CurlsandSwirls · 23/10/2022 07:42

This reply has been withdrawn

This has been withdrawn on the user's request.

Mabelface · 23/10/2022 08:01

Don't hold grudges. The only person it affects is you.

Wear what you like, it's your body and life.

If you're worried, if it can be changed, change it. If not worrying just steals your peace of mind.

A partner should enhance your life, not complete it.

Don't save things for best, best may never come. Enjoy them now.

Never give more of yourself than you can afford to lose.

user1471538283 · 23/10/2022 08:05

Listen to your gut.

You are wired the way you are wired.

Let him/her/it go.

All from my DF. I've not always listen and it's always turned out wrong!

JangolinaPitt · 23/10/2022 08:09

PhotoDad · 22/10/2022 21:11

If you can't decide what to do, think how you'd advise a friend with your problem.

All these are so good but this particularly resonates. I have had a very good friend counsel me through a difficult year and now she is needs my advice and it her situation seems much clearer to me than mine did even though they are very similar and even though she advised me well she can’t clearly see her own…

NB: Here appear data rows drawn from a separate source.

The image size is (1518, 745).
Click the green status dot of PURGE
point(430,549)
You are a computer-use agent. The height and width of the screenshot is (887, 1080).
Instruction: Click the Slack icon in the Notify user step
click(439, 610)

dilligaf78 · 23/10/2022 08:14

The only man who will give you the world and expect nothing in return is your dad.

I am happily married with a man who worships me - however, I will be teaching my daughter the same thing as she grows up.

PlacematsandCoasters · 23/10/2022 08:16

Halstead · 22/10/2022 20:20

Never financially rely on a man

As soon as you start earning money, pay into a pension, even if it's only £20 a month

Put money into a savings account every month and forget about it.

Always carry a shovel in the boot of your car.

All from my Aunt - and every single piece of advice has served me well.

We both had wise Aunts, but mine never told me about the shovel. I’m going to put one in the boot this very day!

Blank165 · 23/10/2022 08:33

Debt is modern slavery. Don’t go into debt except for maybe a reasonable sized mortgage. If you do get into debt, work all the hours available to you to get out of it asap.

pd339 · 23/10/2022 08:40

I was always taught to be frugal with money, to think whether you really need something before buying it, and to save for a rainy day. Certainly glad of that advice now.

ChagSameachDoreen · 23/10/2022 08:42

If you lie down with dogs, you'll catch fleas.

Very good advice. In my experience, who you associate with really does rub off on you, and majorly affects how others view you.

twistyizzy · 23/10/2022 08:46

By my grandma when I was 16: only regret the things in life that you haven't done, not the things you have done.
I think she had a small life and wished she could have got out of it so probably regrets not taking some risks and chances.